Esta teoría, propia de la 'fantaciencia' racial, ha sido repetida como un mantra desde los años 90 por un grupo de dirigentes políticos locales ligados al Gobierno o al Parlamento andaluz cada vez que en la ciudad se levantaba una voz para denunciar la dejadez institucional y presupuestaria. Lo asombroso es que buena parte de la ciudadanía creyó e hizo suyo el discurso. Y, al tiempo que esos gobernantes alcanzaban la jubilación cumpliendo legislaturas en vez de años, Granada languidecía.
Con el establecimiento del Estado de las autonomías la ciudad cedió la capitalidad de Andalucía Oriental, que había ostentado durante siglos, renunció a instituciones seculares heredadas del antiguo Reino de Granada y a la presidencia o el decanato de numerosos colegios profesionales. A cambio obtuvo la promesa de beneficiarse de la inclusión en una gran autonomía que compensaría su generosidad con un trato solidario.
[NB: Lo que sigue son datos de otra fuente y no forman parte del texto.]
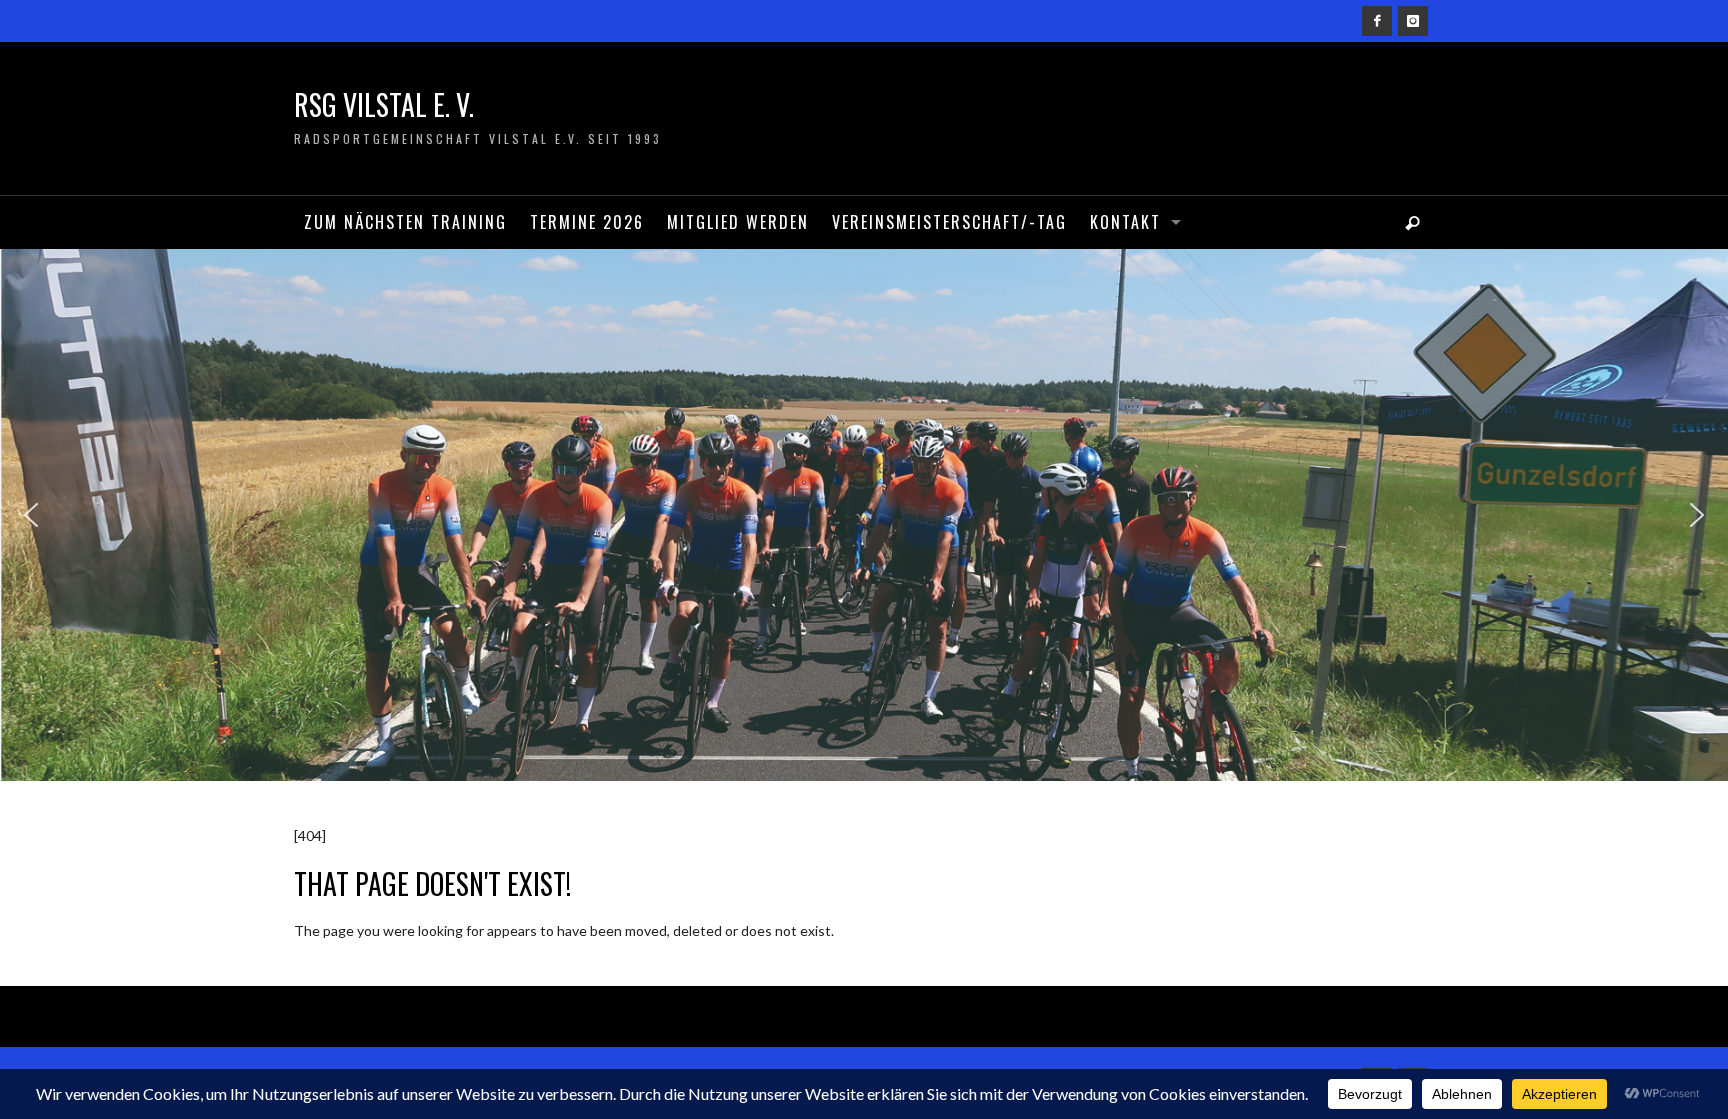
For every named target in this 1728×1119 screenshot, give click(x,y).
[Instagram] (1413, 21)
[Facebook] (1377, 21)
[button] (31, 515)
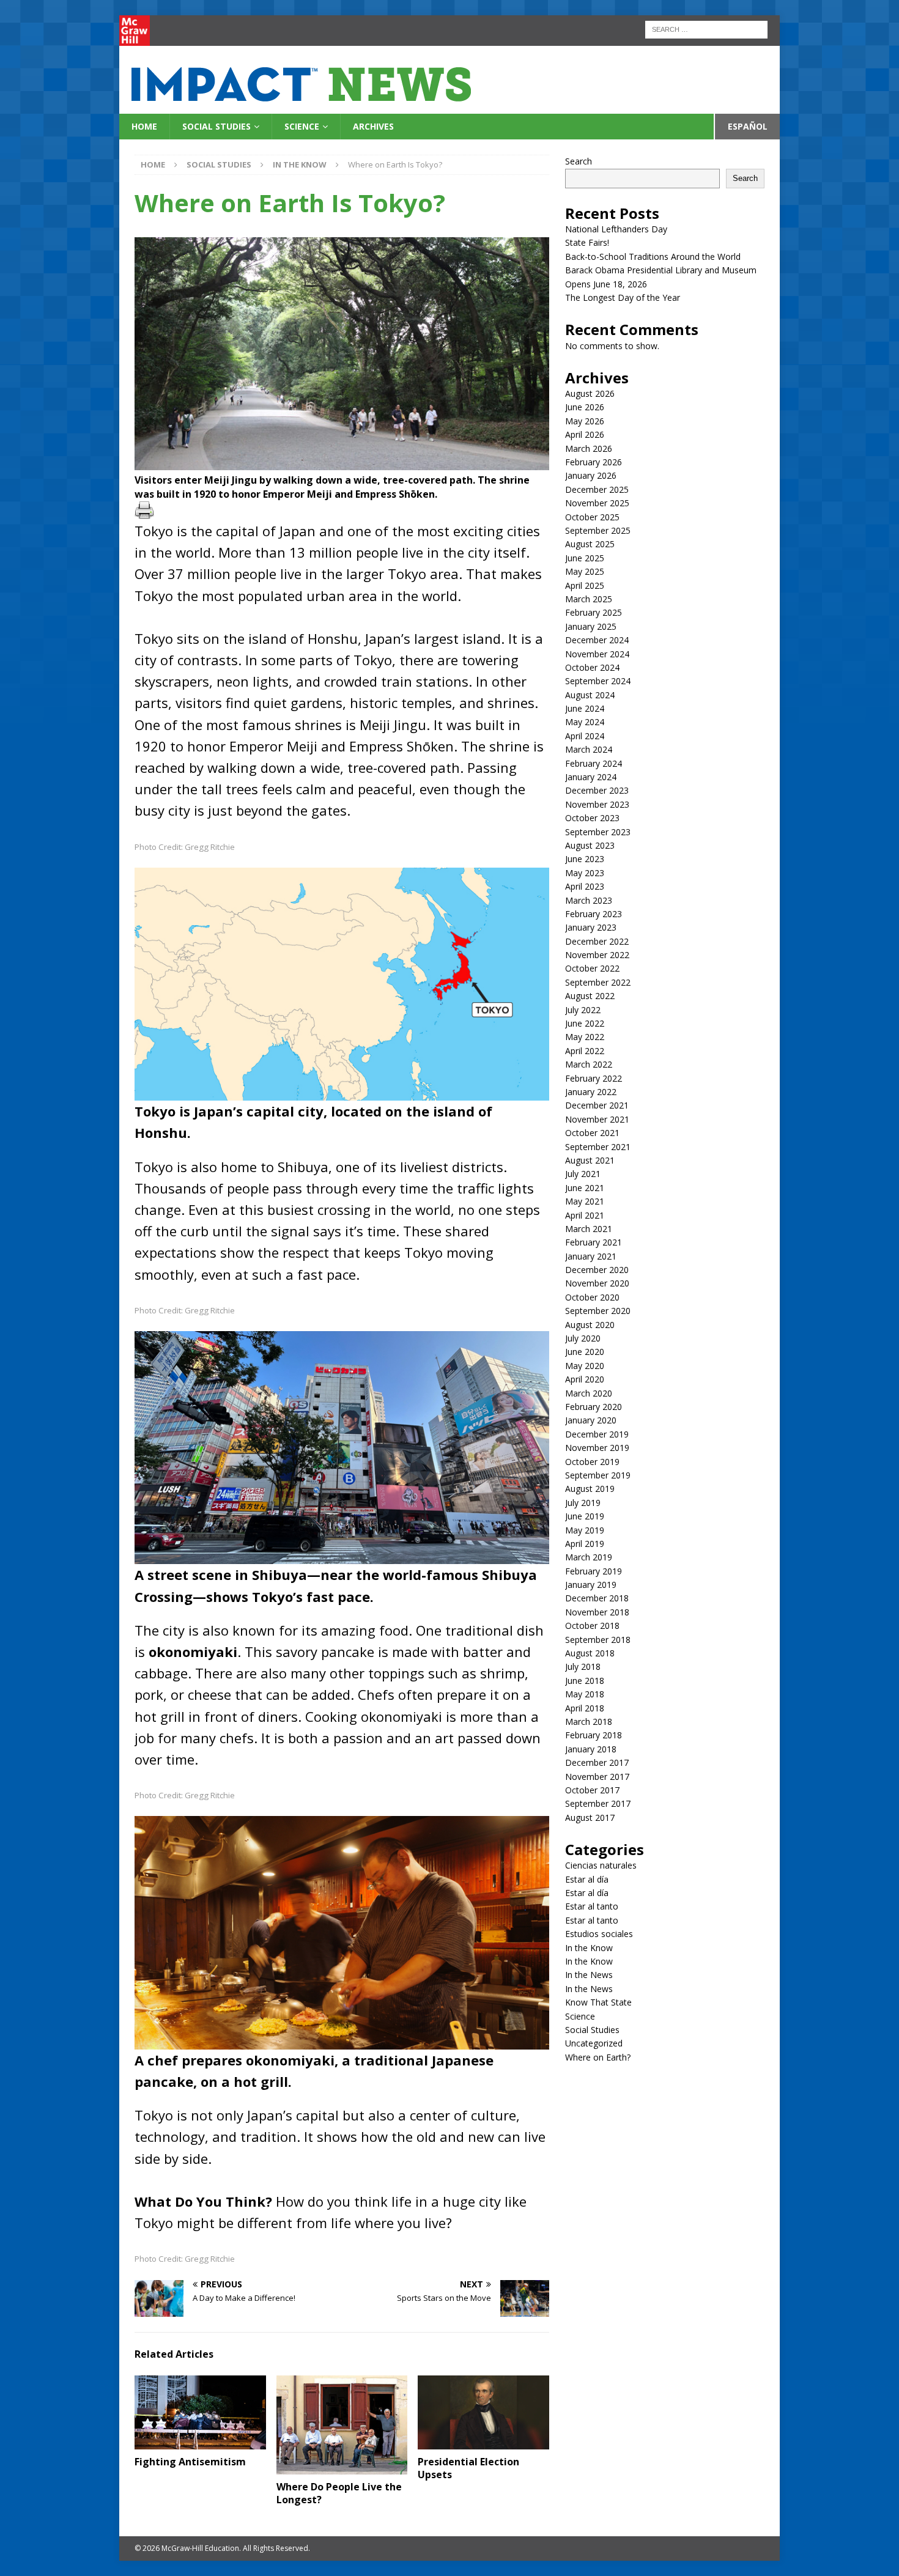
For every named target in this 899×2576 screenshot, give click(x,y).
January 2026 (590, 475)
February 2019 (593, 1571)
A partir de los 80, la provincia se desarrolló, con el conjunto del país, aunque fue perdiendo peso relativo hasta instalarse en el vagón de cola de la política nacional. Es sintomático que, de las seis personas que han ocupado la Presidencia andaluza, cinco sean sevillanas de cuna o de adopción y una malagueña. O que en medio siglo esta tierra no haya sido afortunada con un solo ministro. La concentración de recursos y comunicaciones en las capitales autonómicas globalizadas resultó nefasta. Granada se desenganchó de la locomotora andaluza y fue perdiendo trenes, incluidos los que la unían con Madrid, Barcelona, Valencia, Sevilla y los pueblos de cercanías, hasta convertirse en la única capital excluida del mapa ferroviario.
Además de la creciente desigualdad social interna, Granada (con Jaén y gran parte de Almería) sufre una desigualdad territorial evidente. Monta en el AVE más lento y caro de España. Apenas despegan aviones de su aeropuerto. Ha perdido el control sobre la Alhambra y la Sierra. No logra poner en uso la presa de Rules. Es el lugar con menos profesionales de la enfermería por habitante. Respira el aire más contaminado del país en su área metropolitana. Tiene a los vecinos de nueve barrios de la capital padeciendo cortes continuos de luz. Y sufre con el nuevo Gobierno andaluz la amenaza de perder la gestión del Parque de las Ciencias, de ver como desaparece la Escuela de Salud Pública, como malvive la OCG, como peligra la educación pública o como se pretende suprimir 52 colegios, lo que condenaría a la muerte a decenas de pueblos. No sigo… porque no cabe.
Sentirse andaluz, creer en la gran Andalucía, en la de las ocho provincias, no implica consentir con la "Andalucía obligatoria", la de jaca, faralaes, manzanilla, ordeno y mando. Se puede ser andaluz y entender que los bienes y recursos deben repartirse con mayor equidad. Se puede creer en una autonomía policéntrica en la que la capital, como afirma el filósofo Daniel Innerarity de Madrid, Sevilla, Valencia, Barcelona o Bilbao, no funcione como "un centro de succión de recursos".
Una comunidad del tamaño de Portugal y que alberga cinco ciudades que han sido o son faros del mundo ha de gozar de mayor descentralización y autogestión para mantenerse cohesionada. De lo contrario está condenada a soportar los desafectos territoriales crecientes y, quizá, irremediables que ya germinan en lo que se ha dado en llamar la España vaciada.
Intentar recuperar la capitalidad de Andalucía oriental, como algunos grupos pretenden, supondría un eterno y complejo proceso destinado a la frustración, puesto que ni Málaga ni Almería ni Jaén lo aceptarían. Y la conversión en una comunidad uniprovincial restaría demasiada fuerza. Pero es posible conseguir una Granada libre en una Andalucía libre, plural e igualitaria. Y que no sufra las melancólicas partidas presupuestarias con que la han 'regalado' durante décadas. Esa es nuestra apuesta. El abandono no puede convertirse en costumbre. Granada, la perla del sureste español, ha sido menospreciada. Olvidada, no… Granada es inolvidable. ¡Es hora de hablar!